Okay, I’m kidding, but I’m not kidding about the random encounter and not knowing what they were.
Once I got home, I curiously broke open one of the paper husks. Instead of a piece of chocolate, there was a blueberry-sized, bright orange and perfectly round fruit inside. I picked it up from the stem, rinsed it with water and popped it in my mouth. Let me tell you, it was not what I expected. It wasn’t a gooseberry. Um… actually, it wasn’t even a berry.
Imagine a tiny cherry tomato with much less acidity, but is sweeter and has a bunch of tiny edible seeds inside. Apparently Cape Gooseberry originally comes from South America but was cultivated in Cape of Good Hope in South Africa and was given the name “Cape Gooseberry.”

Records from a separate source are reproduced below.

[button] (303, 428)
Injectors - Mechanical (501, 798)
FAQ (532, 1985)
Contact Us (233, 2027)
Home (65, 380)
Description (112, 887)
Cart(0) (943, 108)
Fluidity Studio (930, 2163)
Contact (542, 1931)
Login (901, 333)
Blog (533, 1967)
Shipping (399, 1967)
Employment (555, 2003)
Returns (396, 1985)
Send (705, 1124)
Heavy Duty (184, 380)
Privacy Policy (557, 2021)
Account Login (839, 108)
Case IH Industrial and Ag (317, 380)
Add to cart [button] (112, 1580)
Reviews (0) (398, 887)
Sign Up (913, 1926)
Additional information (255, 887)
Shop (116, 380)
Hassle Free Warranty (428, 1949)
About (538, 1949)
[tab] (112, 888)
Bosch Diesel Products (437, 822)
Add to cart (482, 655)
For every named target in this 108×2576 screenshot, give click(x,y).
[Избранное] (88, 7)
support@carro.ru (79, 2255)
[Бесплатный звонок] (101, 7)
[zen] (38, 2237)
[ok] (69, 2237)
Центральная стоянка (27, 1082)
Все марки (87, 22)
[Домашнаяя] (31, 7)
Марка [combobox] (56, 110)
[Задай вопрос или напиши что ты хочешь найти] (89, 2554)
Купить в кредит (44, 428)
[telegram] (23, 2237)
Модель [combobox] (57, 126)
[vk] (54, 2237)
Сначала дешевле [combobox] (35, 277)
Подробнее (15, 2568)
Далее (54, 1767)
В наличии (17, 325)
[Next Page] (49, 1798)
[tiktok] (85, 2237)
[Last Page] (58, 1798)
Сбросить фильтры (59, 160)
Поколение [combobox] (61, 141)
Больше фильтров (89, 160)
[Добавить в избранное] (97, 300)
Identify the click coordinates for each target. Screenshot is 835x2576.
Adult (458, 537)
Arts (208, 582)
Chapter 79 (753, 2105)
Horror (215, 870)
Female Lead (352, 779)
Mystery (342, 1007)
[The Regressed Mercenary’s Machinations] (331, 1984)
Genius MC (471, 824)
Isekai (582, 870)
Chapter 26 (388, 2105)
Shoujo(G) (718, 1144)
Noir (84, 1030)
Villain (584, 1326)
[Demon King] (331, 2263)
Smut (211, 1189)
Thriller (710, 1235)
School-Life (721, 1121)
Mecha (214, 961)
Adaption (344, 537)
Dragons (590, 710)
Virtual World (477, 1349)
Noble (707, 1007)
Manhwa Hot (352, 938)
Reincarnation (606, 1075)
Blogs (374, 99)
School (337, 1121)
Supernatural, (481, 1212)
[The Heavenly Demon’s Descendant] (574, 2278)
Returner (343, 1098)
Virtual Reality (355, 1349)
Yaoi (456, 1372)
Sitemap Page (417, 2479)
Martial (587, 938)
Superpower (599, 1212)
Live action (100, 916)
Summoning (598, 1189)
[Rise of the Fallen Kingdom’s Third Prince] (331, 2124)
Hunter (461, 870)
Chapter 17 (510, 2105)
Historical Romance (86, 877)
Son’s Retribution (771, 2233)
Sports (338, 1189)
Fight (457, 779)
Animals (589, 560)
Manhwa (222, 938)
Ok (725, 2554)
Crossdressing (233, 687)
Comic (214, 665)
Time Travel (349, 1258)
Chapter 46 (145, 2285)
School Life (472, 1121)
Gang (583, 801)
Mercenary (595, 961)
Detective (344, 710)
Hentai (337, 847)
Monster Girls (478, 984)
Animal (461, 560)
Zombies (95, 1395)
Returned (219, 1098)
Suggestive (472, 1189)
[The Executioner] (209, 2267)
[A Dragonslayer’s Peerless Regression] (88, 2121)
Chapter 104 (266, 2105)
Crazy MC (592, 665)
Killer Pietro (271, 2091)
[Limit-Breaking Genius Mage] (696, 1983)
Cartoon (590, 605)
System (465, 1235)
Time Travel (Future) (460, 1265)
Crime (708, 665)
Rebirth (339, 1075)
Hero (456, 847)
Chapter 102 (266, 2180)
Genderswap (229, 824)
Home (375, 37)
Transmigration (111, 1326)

Since it’s indigenous to South America, it makes sense to pair with other South American ingredients or sauces such as chimichurri. Conveniently, we had a plenty leftover rotisserie chicken from the night before, I didn’t have to fuss with choosing and cooking meat this time. All I had to do was to make chimichurri, which took no time at all and it was actually fun. The homemade bread on the other hand, took several hours of patience but very little work. I wouldn’t have made the bread if it was during the week.
I loved that this random encounter at a grocery store turned into making a simple, delicious and healthy dish that I would otherwise never even thought of. I now have enough ingredients to make 10-20 more servings of cape gooseberry chimichurri. Any thoughts on what else I should use it for?
Ingredients (makes about 1 cup):
1 c fresh Italian parsley, chopped
1/2 c fresh cilantro, chopped
3 cloves garlic, chopped
6 fresh Cape gooseberries
1/2 c EV olive oil
1/3 c wine vinegar
1/2 tsp ground cumin
1/2 tsp salt
1/2 to 1 tsp dried crushed red pepper (adjust the amount according to your preference of spiciness)
Add chopped Italian parsley, cilantro and garlic into a mortar. Using a pestle, crush and pound the ingredients until the volume is reduced by at least half. Add Cape gooseberries and continue to pound. Add rest of the ingredients, grind, and mix until the mixture becomes a runny paste.
If you are using a food processor, add all ingredients into the food processor. Puree into a paste.